Iontophoresis is a well-established technique of enhancing the penetration of variety of soluble molecules into skin, tissue, and mucous membranes (see e.g. International Patent Application No. PCT/US16/67450 to Henley). It is based on the principle of applying electromotive force (i.e. voltage) to a conductive electrode in proximity to target tissue with an interposed reservoir containing a solubilized molecule. The desired molecule becomes a primary charge carrier as it moves from the interposed reservoir into the target tissue with which it is in contact. A counter electrode is applied at a distant location so that the tissue (e.g. skin or mucous membranes) are subjected to the voltage push and the desired molecule is therefore transported into the target tissue at an accelerated transfer as compared to topical application. In one aspect, iontophoretic applications can be described as a topical penetration amplifier, and can be used in combination with penetration enhancers such as DMSO, ultrasound, phonophoresis, electrophoresis, and micro needles or micro abrasion. Penetration enhancers mainly degrade the keratin barrier and make skin more penetrable.

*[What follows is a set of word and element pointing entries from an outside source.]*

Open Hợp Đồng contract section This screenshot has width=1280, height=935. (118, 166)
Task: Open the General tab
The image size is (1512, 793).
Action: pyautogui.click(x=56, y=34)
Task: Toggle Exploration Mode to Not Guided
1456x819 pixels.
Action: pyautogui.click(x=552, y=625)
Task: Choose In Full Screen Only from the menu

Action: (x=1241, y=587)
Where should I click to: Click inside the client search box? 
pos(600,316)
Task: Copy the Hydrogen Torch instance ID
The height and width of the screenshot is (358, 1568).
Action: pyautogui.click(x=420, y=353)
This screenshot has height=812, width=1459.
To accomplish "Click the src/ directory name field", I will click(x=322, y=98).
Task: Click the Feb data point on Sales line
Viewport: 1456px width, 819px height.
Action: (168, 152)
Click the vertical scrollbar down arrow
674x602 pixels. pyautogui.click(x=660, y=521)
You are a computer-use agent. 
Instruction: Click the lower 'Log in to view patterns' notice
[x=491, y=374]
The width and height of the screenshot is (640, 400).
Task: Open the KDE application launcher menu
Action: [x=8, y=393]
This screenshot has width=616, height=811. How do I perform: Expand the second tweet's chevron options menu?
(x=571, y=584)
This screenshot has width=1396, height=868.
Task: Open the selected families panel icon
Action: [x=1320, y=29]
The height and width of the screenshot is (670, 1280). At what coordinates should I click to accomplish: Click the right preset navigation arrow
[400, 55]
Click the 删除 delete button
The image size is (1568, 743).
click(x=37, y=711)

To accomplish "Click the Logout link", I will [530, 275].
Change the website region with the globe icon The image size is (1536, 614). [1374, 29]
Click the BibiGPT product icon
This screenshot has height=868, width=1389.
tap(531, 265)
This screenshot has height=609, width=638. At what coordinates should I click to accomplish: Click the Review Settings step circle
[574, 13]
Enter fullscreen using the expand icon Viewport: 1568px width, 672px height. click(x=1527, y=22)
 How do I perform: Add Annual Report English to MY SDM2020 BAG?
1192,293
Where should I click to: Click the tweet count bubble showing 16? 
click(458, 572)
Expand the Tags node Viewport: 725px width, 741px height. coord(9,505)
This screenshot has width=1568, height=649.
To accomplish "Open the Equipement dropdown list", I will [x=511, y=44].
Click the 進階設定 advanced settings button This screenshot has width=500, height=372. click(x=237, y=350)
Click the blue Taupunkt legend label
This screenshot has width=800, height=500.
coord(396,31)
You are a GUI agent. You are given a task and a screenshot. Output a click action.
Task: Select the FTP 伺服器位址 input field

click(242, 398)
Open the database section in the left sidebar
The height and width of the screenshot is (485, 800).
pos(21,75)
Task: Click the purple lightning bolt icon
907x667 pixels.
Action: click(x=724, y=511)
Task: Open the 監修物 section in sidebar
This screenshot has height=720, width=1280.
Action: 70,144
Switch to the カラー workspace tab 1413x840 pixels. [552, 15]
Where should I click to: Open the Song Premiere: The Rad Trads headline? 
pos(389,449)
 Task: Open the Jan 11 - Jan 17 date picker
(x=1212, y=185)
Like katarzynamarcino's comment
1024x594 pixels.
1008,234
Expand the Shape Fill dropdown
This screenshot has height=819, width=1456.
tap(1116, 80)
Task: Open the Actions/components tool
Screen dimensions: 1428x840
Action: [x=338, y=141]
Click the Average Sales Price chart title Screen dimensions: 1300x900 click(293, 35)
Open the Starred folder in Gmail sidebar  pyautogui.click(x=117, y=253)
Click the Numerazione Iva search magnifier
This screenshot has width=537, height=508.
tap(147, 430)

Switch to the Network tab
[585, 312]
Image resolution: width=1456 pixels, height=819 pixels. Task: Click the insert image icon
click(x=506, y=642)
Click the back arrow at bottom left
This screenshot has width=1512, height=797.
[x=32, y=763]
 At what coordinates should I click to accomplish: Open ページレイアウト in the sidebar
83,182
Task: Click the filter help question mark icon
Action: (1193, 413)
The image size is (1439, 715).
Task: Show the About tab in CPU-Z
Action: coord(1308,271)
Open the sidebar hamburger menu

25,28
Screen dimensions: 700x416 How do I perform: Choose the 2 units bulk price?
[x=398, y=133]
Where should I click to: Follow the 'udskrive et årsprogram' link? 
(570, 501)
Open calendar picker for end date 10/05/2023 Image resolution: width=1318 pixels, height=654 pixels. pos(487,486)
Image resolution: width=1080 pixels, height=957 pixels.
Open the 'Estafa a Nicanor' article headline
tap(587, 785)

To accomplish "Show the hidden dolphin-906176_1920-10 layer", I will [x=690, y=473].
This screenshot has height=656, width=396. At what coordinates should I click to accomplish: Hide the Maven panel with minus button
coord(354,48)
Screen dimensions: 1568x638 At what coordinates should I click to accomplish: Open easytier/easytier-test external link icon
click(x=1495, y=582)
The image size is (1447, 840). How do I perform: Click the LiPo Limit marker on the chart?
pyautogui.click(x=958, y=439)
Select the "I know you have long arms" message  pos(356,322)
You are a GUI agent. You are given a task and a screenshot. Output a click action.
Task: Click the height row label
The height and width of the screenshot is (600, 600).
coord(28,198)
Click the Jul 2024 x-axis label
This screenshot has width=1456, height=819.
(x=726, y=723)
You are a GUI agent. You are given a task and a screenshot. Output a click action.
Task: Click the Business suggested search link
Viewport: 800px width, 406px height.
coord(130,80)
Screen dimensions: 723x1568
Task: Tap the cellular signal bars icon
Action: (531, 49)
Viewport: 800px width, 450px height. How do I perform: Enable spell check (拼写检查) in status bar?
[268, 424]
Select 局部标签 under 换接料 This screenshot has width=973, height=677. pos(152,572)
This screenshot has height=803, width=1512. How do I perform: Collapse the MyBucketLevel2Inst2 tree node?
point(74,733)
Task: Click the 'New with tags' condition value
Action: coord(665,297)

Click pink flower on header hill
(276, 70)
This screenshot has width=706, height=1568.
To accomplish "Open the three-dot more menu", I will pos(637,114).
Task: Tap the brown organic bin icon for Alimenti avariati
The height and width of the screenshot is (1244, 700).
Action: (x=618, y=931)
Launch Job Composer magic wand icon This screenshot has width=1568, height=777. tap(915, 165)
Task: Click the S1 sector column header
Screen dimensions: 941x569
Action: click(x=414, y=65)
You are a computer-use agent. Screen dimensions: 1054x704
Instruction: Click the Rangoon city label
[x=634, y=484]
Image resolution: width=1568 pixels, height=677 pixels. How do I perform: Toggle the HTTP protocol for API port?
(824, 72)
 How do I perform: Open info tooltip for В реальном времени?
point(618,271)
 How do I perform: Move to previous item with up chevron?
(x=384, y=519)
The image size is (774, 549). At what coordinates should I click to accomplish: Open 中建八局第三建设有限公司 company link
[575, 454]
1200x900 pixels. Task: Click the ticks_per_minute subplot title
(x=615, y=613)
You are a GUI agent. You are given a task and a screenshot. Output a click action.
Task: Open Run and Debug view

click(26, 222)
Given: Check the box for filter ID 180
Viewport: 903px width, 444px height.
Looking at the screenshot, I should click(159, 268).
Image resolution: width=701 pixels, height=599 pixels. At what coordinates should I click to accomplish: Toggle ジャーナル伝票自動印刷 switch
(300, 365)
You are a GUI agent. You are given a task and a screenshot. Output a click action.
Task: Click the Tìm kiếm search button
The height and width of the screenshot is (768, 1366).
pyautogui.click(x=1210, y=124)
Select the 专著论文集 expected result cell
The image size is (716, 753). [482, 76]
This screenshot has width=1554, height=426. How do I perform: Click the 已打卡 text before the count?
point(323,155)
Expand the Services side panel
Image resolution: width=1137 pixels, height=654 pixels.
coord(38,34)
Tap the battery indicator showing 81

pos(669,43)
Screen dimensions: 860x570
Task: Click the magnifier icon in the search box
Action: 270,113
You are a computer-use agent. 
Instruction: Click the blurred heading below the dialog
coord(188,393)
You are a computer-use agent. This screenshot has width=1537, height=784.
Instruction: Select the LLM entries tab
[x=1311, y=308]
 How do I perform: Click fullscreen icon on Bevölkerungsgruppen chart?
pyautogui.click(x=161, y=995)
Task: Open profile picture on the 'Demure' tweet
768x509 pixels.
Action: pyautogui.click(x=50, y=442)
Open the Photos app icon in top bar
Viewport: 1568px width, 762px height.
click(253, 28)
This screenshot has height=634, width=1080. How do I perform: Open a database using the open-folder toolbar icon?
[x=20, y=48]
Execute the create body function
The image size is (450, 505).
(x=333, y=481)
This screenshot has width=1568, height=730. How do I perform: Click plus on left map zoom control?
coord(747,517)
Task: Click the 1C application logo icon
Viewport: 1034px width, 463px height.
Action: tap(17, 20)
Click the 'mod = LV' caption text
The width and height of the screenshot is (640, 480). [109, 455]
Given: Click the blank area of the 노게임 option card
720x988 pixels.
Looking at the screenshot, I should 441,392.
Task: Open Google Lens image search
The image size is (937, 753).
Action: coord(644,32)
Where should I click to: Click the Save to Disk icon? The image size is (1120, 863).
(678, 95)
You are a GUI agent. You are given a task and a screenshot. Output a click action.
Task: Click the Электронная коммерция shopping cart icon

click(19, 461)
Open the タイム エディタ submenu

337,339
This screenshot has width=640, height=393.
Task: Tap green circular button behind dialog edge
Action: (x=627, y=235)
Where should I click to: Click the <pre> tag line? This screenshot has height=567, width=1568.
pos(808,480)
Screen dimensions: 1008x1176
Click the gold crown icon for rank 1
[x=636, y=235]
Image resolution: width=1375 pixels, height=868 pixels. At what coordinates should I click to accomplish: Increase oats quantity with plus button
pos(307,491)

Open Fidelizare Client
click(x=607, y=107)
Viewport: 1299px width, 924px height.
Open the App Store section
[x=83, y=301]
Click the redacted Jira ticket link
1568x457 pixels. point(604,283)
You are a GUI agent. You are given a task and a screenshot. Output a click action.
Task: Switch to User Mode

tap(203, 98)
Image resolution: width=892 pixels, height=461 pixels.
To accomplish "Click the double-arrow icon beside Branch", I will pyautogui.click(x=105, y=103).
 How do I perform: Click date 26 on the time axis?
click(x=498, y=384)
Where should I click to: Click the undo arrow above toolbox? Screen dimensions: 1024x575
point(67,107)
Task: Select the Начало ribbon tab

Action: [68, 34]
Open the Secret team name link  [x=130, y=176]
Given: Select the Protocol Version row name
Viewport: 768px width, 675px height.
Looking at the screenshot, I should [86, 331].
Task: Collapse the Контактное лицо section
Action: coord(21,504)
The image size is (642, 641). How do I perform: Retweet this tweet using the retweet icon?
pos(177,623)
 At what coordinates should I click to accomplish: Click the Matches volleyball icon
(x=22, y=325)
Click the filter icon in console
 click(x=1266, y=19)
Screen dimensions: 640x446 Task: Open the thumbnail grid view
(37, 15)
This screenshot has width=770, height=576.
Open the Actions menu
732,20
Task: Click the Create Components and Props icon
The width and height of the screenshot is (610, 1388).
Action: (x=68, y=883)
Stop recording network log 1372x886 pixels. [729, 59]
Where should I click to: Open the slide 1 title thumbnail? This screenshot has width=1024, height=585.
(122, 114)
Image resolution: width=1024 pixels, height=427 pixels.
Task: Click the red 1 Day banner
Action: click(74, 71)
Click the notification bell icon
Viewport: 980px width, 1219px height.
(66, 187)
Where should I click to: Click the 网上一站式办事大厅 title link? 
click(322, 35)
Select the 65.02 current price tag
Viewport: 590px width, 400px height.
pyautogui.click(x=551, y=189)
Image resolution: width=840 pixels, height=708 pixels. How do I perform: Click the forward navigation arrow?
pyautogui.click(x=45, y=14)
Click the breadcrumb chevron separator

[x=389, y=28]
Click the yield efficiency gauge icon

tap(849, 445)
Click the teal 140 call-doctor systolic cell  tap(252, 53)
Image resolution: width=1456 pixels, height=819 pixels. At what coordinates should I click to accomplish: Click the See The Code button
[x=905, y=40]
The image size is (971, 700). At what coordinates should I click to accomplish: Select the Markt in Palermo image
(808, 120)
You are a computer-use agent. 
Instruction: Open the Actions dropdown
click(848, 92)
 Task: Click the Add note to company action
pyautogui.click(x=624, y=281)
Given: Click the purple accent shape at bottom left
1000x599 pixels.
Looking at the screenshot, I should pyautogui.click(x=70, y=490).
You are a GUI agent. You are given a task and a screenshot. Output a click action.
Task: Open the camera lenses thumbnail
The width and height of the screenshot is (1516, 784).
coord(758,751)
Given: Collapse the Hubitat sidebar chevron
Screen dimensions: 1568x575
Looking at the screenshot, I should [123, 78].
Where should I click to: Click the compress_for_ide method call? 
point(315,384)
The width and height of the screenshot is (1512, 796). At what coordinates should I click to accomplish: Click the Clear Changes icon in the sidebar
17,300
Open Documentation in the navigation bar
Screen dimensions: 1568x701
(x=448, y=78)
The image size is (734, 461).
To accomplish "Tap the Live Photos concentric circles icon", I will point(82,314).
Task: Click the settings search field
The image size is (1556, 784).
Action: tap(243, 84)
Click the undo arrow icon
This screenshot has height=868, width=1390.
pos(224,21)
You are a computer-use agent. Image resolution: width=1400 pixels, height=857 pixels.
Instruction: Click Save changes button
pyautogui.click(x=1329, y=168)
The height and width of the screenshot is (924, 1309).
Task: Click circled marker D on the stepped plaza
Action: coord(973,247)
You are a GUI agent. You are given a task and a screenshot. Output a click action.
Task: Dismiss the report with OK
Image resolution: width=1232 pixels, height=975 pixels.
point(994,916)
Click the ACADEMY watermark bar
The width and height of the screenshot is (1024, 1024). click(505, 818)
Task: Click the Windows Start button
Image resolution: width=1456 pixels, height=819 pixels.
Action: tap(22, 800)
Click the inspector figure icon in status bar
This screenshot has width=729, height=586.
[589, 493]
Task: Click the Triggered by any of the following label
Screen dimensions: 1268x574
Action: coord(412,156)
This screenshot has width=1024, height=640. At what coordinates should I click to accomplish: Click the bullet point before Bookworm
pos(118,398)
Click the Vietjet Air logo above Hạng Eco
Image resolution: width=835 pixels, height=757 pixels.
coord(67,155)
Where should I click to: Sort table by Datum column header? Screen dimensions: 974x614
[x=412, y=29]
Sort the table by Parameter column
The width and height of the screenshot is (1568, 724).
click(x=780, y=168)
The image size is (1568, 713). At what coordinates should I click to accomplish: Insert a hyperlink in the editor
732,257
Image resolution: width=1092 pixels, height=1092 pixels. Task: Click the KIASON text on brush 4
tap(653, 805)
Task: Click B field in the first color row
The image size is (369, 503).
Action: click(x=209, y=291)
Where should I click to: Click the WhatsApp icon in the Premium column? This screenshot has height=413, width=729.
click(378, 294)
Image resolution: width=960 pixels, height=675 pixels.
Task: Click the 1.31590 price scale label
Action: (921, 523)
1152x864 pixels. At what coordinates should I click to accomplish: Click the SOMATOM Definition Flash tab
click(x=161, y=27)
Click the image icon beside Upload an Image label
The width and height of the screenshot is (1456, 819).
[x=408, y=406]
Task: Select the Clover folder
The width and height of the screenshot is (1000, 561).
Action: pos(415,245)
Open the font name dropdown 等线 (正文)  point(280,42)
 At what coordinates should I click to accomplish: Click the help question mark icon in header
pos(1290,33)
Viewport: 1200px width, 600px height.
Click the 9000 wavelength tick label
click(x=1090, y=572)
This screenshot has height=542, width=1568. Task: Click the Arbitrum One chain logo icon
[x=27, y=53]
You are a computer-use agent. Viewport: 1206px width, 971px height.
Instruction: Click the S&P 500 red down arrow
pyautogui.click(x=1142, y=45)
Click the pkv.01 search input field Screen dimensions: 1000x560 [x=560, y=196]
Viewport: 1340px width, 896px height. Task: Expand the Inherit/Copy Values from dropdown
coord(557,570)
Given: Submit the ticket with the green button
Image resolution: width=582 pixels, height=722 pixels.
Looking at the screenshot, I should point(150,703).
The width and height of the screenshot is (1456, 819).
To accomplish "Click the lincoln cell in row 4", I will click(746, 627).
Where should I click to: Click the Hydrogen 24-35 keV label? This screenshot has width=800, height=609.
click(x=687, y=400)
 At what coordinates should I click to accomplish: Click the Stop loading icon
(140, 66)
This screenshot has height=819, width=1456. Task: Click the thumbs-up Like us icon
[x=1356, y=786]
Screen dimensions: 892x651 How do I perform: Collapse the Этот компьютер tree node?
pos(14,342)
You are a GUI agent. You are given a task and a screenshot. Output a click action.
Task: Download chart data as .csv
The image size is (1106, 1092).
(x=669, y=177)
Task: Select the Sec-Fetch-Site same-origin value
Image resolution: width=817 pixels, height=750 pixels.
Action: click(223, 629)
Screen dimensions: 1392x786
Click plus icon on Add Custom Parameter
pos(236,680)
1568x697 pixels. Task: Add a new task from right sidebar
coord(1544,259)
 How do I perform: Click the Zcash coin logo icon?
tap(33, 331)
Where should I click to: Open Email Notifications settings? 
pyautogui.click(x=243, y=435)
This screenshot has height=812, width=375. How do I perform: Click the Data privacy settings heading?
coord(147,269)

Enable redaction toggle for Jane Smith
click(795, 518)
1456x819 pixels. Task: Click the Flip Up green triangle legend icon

Although iontophoresis has been shown to be a safe and effective process, it has limitations related to the amount of current flux that tissue can tolerate before areas of irritation, blistering, or burn occur at the electrode application site. The prior art describes safe limits of current flux for skin and tissue in the range of 1.2-1.6 ma/cm2. At the same time, it is desirable to have iontophoretic devices capable of driving more medication into skin or tissue. To accomplish this, larger electrodes have been constructed to cover a larger contact area and thereby allow for larger current to carry medication into tissue. However, this solution turned out to be problematic because tissue in contact with a larger electrode does not have uniform resistance and current preferentially flows through path of least resistance. This results in a preferential current flow through a smaller area of tissue (e.g. a lesion or skin rupture) rather than an even distribution. When this happens, a blister or burn is likely to occur since the current density within the smaller area exceeds the normative 1.6 ma/cm2.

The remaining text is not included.